In March 2017, Flowers — while wearing an electronic ankle monitor — was charged with fleeing or eluding a law enforcement officer of the Adams County Sheriff’s Office, and stealing a vehicle by Natchez police, in connection with a high-speed chase the previous month.

He was 24 at the time, and living at 426 East Independence St. — the same address given by investigators following his arrest Saturday in connection with the murders of Brookhaven policemen Zach Moak, 31; and Kevin James White, 35, at a home at 600 North Sixth St.

On Feb. 22, 2017, Flowers was accused of fleeing when an Adams County deputy attempted to make a traffic stop for a seat belt violation. Due to the high-speed chase entering an area of high traffic around Walmart, the deputy called the chase off.

Natchez police officers then spotted the vehicle traveling approximately 70 miles per hour and gave chase until Flowers allegedly abandoned the car in the Melrose-Montebello area and fled on foot.

A Natchez officer said when Flowers abandoned the vehicle, he allegedly ran into neighborhood and tried opening up vehicle doors until he found a 2014 GMC pickup truck with the keys inside. Flowers reportedly took the truck back to Brookhaven, police said.

Adams County Sheriff’s Office Maj. Jerry Brown said the warrant for arrest was originally issued for another Brookhaven man, Jawon Williams.

Brown said either because the vehicle was registered to Williams, or because he had left some identification inside, deputies originally believed Williams to be the suspect and issued the warrant for his arrest.

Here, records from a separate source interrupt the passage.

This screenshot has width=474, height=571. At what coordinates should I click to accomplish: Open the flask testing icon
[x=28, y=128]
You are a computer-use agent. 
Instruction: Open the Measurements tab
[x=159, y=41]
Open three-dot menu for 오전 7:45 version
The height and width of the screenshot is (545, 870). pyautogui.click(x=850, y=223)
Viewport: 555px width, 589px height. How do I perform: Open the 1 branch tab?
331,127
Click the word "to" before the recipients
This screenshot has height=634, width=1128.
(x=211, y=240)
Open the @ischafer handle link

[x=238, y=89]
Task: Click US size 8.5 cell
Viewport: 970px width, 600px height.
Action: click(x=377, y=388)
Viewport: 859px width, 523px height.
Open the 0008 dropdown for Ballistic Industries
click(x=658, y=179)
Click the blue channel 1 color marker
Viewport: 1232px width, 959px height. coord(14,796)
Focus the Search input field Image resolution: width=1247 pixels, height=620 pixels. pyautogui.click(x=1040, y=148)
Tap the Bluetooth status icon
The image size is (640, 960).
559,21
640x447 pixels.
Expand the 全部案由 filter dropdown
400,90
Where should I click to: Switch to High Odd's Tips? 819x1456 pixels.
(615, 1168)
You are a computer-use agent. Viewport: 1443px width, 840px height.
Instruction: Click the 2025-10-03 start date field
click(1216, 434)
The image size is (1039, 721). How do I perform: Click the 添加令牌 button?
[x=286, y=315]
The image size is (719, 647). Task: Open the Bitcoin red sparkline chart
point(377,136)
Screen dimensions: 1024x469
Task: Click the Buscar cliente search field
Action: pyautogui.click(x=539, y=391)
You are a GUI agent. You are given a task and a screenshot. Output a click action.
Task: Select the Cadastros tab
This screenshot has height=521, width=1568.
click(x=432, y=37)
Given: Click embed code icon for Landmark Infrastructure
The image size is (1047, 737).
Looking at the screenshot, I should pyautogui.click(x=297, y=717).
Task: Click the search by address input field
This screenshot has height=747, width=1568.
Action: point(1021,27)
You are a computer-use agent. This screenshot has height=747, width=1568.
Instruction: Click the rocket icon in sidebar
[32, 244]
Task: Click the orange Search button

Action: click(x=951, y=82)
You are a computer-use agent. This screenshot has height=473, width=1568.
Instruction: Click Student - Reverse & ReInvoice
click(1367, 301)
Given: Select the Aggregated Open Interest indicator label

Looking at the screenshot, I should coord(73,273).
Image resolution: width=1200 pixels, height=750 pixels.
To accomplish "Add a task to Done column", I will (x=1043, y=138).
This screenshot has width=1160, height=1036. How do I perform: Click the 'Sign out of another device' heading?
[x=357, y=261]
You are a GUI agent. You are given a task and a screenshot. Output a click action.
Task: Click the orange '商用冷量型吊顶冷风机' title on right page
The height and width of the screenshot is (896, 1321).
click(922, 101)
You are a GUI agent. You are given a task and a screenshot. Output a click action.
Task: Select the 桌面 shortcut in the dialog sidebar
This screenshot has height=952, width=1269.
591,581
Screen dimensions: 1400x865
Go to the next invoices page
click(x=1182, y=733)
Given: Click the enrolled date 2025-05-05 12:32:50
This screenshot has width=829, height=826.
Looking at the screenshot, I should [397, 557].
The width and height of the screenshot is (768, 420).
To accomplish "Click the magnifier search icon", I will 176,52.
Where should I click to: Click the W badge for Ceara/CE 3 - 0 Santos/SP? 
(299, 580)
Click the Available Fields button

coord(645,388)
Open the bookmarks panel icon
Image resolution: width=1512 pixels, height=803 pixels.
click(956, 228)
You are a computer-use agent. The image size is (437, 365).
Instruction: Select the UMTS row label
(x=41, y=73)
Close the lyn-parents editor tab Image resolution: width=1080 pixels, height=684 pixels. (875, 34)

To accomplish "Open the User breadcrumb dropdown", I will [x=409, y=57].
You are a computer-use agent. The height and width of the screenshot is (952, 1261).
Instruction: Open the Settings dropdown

However, Brown said Williams contacted the sheriff’s office to say he had reportedly allowed Flowers, who is a relative of Williams’, to use the vehicle.

Flowers later turned himself in.

When Flowers ran he was wearing an electronic monitor and was on probation for vehicle burglary in Lincoln County, said Adams County Sheriff’s Office spokeswoman Lt. Cal Green.

Court documents show Lincoln County Circuit Judge David Strong revoked Flowers’ post-release supervision in January 2015, and sentenced him to serve a previously-suspended three years in prison. His original sentence was handed down in January 2012 — five years to serve on numerous counts surrounding auto burglary.

Mississippi probation and parole officers verified with the monitor Flowers was in Adams County during the time in question.

Grace Fisher, communications director for the Mississippi Department of Corrections, said Flowers was convicted in Pike and Lincoln counties on multiple counts of burglary and one count of conspiracy. Flowers was released on parole in October 2017.